_EXTRACT_
***

00:37:18: In fact, you're the shit, baby girl.

00:37:19: Survived and thrived.

00:37:20: Yeah, and you're so cute.

00:37:22: Oh, my God.

00:37:24: You are so fucking adorable.

00:37:25: Look at all the shit that you did.

00:37:27: Look at what you were doing, and you're still standing, babes.

00:37:30: And people are alive because of you.

00:37:32: You did that, girl.

00:37:33: You did that.

00:37:34: Right?

00:37:35: Right?

00:37:37: It's so sweet.

00:37:38: I love, I mean, I think this is the part where, you know, re-parenting, it's so... It's satisfying.

00:37:47: I didn't... I was pouring all this love into my kids, but I didn't know how to pour it into myself until I realized that I can do that.

00:37:56: Okay.

00:37:58: Right?

00:37:58: Yeah.

00:37:58: I can also treat little me inside, you know, the same way that I would treat my kids.

00:38:04: With

00:38:04: kindness, with love, with care, just holding that.

00:38:14: Love yourself, kittens.

00:38:16: That's actually the vibe of this episode.

00:38:18: Love all the good, the bad, the chaos.

00:38:21: Embrace the hidden parts, the ones that you are told to shy away from, as well as the ones that show up best in the world.

00:38:28: So there's not much else to say at the end of this and putting some big old wrap up here feels really really forced.

00:38:35: So what I'm going to do is I'm going to leave you with Lebo.

00:38:38: Again, because this episode was my gift to all the black girls out there.

00:38:42: Everyone else, you know you can stay for the magical blessings too, as long as you have a kind heart.

00:38:53: I want to write a poem about pretty black girls who don't relax and lie their dreams away.

***

_STUDY MATERIAL_
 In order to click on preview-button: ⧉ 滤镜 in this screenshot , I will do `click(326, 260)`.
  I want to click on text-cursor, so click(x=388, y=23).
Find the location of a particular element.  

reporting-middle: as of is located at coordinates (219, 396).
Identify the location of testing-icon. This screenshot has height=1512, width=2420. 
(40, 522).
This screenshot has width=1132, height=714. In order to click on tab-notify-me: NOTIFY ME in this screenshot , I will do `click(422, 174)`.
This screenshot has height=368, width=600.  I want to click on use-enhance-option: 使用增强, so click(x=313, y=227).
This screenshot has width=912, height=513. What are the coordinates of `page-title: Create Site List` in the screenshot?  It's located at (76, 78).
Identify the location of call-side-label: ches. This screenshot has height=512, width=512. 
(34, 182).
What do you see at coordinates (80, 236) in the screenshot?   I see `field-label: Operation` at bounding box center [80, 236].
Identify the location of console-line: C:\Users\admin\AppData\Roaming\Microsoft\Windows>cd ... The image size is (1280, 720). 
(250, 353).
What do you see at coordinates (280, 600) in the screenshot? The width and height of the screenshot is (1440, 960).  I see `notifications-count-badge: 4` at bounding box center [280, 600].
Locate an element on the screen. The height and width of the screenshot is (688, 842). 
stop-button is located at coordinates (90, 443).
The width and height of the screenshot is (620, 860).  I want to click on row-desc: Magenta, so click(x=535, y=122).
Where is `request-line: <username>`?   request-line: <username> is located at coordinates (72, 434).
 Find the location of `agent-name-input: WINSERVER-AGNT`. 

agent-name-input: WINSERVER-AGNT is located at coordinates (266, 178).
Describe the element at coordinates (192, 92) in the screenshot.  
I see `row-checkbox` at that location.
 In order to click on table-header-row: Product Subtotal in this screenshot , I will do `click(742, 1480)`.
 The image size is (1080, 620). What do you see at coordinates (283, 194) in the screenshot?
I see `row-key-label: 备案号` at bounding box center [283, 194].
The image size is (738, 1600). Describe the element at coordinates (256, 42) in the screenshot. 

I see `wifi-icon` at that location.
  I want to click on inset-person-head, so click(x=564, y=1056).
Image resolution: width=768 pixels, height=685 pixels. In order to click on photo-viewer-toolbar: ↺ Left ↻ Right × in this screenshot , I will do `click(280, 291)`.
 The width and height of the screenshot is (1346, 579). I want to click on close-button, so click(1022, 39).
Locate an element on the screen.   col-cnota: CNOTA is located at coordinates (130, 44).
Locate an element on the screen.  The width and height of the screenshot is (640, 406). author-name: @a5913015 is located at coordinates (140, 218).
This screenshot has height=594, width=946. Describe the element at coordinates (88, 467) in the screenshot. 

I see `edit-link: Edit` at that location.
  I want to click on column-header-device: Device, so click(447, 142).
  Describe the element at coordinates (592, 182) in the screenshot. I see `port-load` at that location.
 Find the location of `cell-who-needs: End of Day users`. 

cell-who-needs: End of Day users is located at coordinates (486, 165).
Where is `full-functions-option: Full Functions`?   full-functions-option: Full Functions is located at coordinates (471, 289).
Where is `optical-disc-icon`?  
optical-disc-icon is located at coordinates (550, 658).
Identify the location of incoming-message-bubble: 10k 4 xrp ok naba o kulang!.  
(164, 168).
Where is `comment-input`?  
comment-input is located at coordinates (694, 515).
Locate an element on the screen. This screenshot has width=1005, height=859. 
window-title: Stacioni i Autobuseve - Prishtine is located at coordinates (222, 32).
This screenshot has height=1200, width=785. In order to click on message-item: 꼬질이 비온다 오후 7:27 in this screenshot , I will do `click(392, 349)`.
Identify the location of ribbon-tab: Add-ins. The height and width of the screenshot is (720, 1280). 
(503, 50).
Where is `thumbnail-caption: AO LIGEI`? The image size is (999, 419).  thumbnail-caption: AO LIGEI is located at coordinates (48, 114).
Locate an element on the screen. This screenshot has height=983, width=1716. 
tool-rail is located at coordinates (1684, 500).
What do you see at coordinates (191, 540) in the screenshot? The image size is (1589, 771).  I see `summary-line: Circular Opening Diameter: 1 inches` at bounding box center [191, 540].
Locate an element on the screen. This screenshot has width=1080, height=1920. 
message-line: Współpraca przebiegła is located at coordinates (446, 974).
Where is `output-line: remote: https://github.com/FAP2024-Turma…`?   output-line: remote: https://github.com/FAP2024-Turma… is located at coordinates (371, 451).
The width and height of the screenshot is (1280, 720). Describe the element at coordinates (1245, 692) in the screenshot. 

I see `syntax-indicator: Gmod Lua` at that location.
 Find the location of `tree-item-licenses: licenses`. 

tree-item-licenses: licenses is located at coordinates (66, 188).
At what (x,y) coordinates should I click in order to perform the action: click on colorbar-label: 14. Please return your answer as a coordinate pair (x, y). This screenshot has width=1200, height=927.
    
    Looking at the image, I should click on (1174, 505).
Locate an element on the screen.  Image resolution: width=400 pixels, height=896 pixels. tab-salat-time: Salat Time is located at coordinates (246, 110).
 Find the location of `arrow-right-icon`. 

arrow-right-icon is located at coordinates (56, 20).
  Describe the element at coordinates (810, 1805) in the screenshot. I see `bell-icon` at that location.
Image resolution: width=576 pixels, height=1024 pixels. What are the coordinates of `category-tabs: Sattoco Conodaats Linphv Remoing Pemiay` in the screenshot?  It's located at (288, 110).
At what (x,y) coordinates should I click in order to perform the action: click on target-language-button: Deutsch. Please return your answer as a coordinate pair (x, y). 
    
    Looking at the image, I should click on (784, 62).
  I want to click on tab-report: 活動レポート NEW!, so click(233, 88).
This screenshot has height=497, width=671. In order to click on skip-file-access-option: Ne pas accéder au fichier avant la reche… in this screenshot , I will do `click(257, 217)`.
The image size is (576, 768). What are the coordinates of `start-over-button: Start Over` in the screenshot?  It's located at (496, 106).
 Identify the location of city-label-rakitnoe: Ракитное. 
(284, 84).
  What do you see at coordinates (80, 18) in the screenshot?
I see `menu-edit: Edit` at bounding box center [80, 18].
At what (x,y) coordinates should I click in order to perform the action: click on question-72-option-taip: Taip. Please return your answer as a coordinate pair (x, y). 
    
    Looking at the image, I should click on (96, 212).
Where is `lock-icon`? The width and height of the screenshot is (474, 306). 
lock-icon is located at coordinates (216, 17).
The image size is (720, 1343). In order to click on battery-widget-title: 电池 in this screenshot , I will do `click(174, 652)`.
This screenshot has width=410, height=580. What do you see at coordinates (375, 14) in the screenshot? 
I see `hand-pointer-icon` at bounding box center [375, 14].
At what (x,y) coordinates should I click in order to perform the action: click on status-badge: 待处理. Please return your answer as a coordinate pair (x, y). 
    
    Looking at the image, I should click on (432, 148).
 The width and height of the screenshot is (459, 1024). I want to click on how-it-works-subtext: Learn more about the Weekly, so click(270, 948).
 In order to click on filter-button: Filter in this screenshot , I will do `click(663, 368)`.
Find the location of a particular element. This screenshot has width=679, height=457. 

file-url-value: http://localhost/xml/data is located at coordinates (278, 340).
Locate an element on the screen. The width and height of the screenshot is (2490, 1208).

***

_REQUIREMENT 1_
According to the podcast transcript, why does the host end the episode by leaving listeners with Lebo?
_REQUIREMENT 2_
Write out the podcast transcript word for word from "00:37:24: You are" to "00:37:34: Right?".
_REQUIREMENT 3_
Write what comes next in the podcast transcript, continuing after its last line.

_REPLY 1_
The host says there's not much else to say, and a big wrap-up would feel really forced. She also says the episode was her gift to all the black girls out there.

_REPLY 2_
00:37:24: You are so fucking adorable.

00:37:25: Look at all the shit that you did.

00:37:27: Look at what you were doing, and you're still standing, babes.

00:37:30: And people are alive because of you.

00:37:32: You did that, girl.

00:37:33: You did that.

00:37:34: Right?

_REPLY 3_
00:38:58: Voices that curl the straight edges of history.

00:39:03: Hair-thin slices of a movement turning the world kinky.

00:39:07: I respect the disciplined silent screamers who expose the holes.

00:39:12: Emily Dickinson, I am climbing through to your wooden shed of isolation where the robin song robbed you of your sanity.

00:39:20: Perhaps you revere people to your own detriment.

00:39:23: I do too.

00:39:24: But when I enter your hallowed hearth, please don't turn me away.

00:39:28: I want to show pretty black girls how to look at their hearts with eyes blaring at full blast the way you did.

00:39:35: Maybe together we can build a bridge to the promise in their faces and pull them towards poems written by pretty black girls wearing crowns of change.

00:39:47: I was twenty-four years old when I was twenty-three or twenty-four when I wrote that poem and I was standing on the balcony of my mother's house in Yoval and I was looking at these two girls walk

00:39:54: past

00:39:55: and they saw a guy walk up the road.

00:39:57: and you know like how I mean black women.

00:39:59: when we are just being ourselves and we're in ourselves we're just like magical and effervescent.

00:40:03: and so they had all this attitude and swag and they were loud.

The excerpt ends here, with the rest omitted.